The GenZ Observatory

The GenZ Observatory is an initiative from the Cartier Chair ESCP HEC Paris Turning Points Chair.

A modern think tank

Set up as a modern think tank to explore emerging generational and cultural changes, it features students who represent a culturally diverse population, and are well-tuned and connected to the diverse range of social media platforms from mainstream to niche ones.

The first inception

For its first inception, in 2020 / 2021, ESCP and HEC Paris called for applications from students to join and formed a team of content curators.

A selection of 7 students

7 students were selected for a pilot phase from March to June and contributed to exploring the perception of Gen Z on topics such as Work & Workplace, Grassroots Movements, Sustainability, Friendship & Interpersonal Relationships. 12 students were selected for the 2021-2022 academic Year.

A new task force of trend spotters, and opinion seekers

In October, the two Business Schools launched a new call for applications from students to join and formed a teal of content curators.

A selection of 7 talented and diverse students

The jury chose 7 students representing a diverse mix of backgrounds. Welcome Farah Houari, Nicolas Mas, Hanru Yang (ESCP) and Takayoshi Tokai, Inès Le Chatelier, Annika Bautista, Yeonoo Kim (HEC Paris). Collaborative spaces inluding students from both Schools are not so usual. The Turning Points Chair offers this great opportunity. We are sure they'll make the most of this outstanding experience! The Observatory’s community managers are: Alma Ullén  (former ESCP student and former content curator) and Charlotte Rietzler  (Regional Operations Specialist MEIA at Cartier).

 

Want to learn more about who they are?
5 questions to our ESCP content curators

Discover some of our
ESCP Business School content curators

Farah Houari, ESCP Business School
DiscoverFarah's portrait

Curious - Passionate - Creative
Currently an MBA Candidate at ESCP, studying in two different European countries. Led by a strong belief in the power of both community and story-telling, I have previously graduated from a Bachelor’s degree in Politics, European Studies from King’s College London and an MFA  from LAMDA.
The duality of my analytical thinking along with my artistic creativity has allowed me to explore different paths in my career, constantly enriching me with new perspectives while meeting people from different horizons along the way.
For the past four years, I have worked as a communication consultant to leaders in both the private and public sectors supporting disruptive projects with a positive impact on society.

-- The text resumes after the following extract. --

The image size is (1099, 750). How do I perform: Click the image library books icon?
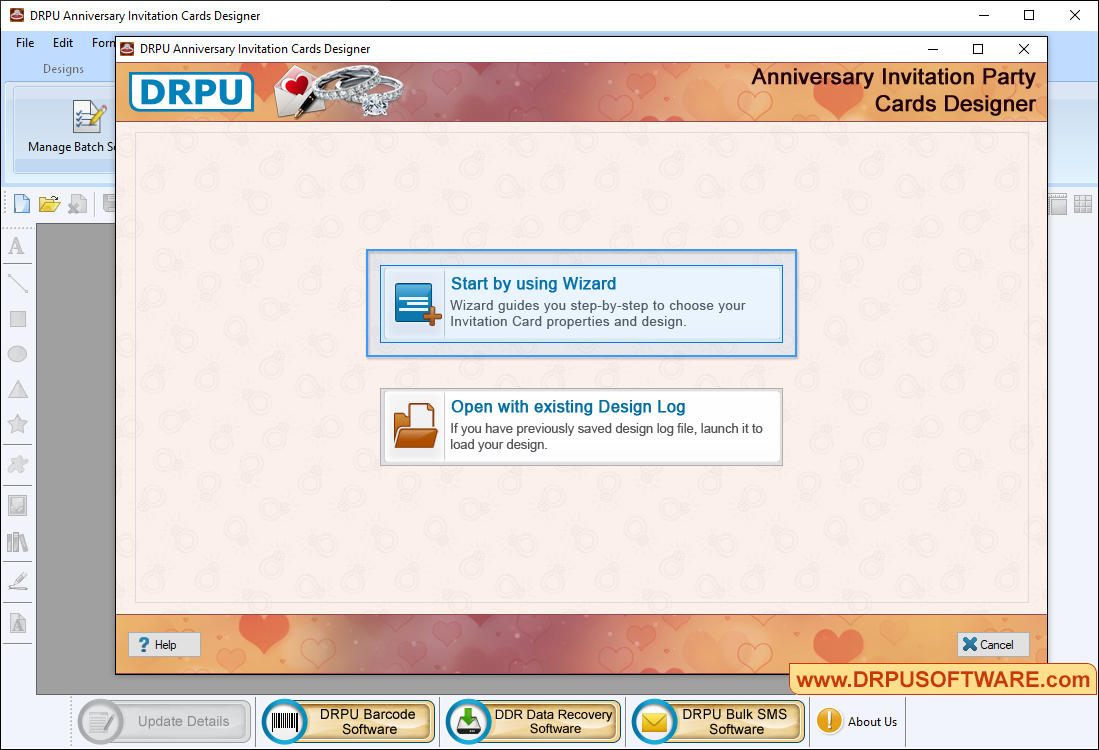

► Why did you want to join?

I am ecstatic to be joining the Turning Points Chair. The Observatory is an enlightening opportunity to observe, explore and reflect on the stakes that Gen Z faces today and the plurality of its voices. I strongly believe in the power of this generation to challenge, disrupt and redefine our society and that is why I wanted to become an active member of this research. I very much look forward to collaborating with my fellow curators and being transformed thanks to enthralling interactions !

► How do you identify with Gen Z? What makes you a typical Gen Z student?

It is hard to pinpoint such a student as I have not met any “typical Gen Z student”. We all come from different backgrounds, ways of life and countries. There does not seem to be any typical path or profile. I would however like to note that we all seem to be very curious people who love to be challenged. We are also eager to question our bias and learn from each other.

► What do you expect from this experience?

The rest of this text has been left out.